The large increase in the number of strokes in adults in their thirties and forties in perfect health worries New York doctors, who see a clear link with the coronavirus.

• Read also: All the developments of the pandemic

Physicist J. Mocco, who works at Mount Sinai Beth Israel Hospital, in Manhattan, explained to Washington Post that the number of patients with large brain blockages has doubled during the three weeks of the peak of the pandemic in New York. More than half of the cases had COVID-19 and were about 15 years younger than those with stroke but who did not have the virus.

“Statistically, these people are among the people least likely to have a stroke,” said Dr Mocco, which specializes in the field. For him, the link with COVID-19 is as shocking as it is undeniable.

“It is one of the clearest links and one of the deepest correlations I have seen. It’s a signal far too strong for chance. ”

“We used to think that 60-year-old patients are young to have large occlusions in the vessels,” said Eytan Raz, a neuroradiology assistant at NYU Langone. We’ve never seen so much in people in their 50s, 40s and 30s. ”

The New York fire department also reported recovering four times as many bodies from people who died at home during the peak of the pandemic. Several of them had died of a stroke.

Avenues for research

According to the analyzes which are starting to be available on the subject, the patients infected with the coronavirus have mainly devastating strokes, which cause death or which create irreparable damage.
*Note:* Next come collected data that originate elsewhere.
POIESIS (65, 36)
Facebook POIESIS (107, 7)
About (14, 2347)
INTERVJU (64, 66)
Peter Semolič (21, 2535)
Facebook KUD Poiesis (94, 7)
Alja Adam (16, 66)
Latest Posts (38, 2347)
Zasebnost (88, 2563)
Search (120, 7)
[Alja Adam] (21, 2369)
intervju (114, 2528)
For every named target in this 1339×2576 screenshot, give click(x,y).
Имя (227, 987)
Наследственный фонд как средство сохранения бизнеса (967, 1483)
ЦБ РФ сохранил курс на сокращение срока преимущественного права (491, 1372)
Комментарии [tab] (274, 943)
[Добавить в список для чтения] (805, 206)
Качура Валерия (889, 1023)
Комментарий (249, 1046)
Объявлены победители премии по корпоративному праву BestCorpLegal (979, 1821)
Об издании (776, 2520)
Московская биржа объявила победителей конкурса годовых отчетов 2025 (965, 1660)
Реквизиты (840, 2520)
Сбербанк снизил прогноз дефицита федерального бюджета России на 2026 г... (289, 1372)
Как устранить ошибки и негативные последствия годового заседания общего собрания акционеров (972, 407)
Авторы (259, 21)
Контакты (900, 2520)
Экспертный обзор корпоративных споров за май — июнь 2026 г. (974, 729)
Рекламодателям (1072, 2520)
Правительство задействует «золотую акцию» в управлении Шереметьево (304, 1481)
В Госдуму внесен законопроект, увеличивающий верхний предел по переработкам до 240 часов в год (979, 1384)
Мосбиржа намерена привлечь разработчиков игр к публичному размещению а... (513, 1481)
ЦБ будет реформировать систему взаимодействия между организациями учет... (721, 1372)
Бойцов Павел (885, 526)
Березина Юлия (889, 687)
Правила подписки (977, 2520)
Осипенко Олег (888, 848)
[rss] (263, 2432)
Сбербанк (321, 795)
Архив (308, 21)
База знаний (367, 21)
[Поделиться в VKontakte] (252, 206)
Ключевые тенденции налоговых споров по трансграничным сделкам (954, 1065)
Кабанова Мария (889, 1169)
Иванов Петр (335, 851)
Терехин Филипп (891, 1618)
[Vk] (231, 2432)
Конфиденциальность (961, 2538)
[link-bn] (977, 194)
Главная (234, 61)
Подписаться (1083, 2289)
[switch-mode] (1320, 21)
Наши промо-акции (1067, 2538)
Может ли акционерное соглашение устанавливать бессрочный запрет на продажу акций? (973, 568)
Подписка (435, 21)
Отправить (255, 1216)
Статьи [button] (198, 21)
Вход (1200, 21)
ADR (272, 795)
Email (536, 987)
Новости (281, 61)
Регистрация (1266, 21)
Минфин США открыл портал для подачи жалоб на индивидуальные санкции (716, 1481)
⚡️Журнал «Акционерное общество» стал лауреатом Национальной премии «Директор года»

Several researchers believe that strokes in patients with COVID-19 may be a direct cause of a blood problem that leads to clots all over the body.

As neurologist Thomas Oxley of Mount Sinai has seen, when a clot is removed, others immediately reform around it. These clots can cause pulmonary embolism, heart attacks and strokes, all of which have been on the increase since the start of the pandemic.

At present, specialists cannot say whether these clots are the result of an attack by the virus or a reaction of the immune system.

“In the body’s effort to fight the virus, does the immune system’s response end up causing brain damage?” wonders the Dre Sherry H-Y Chou.

The neurologist at the University of Pittsburgh Medical Center neurologist hopes to find answers in the analysis of the thousands of stroke and neurological complications seen in patients with COVID-19 in 68 medical centers in 17 different countries.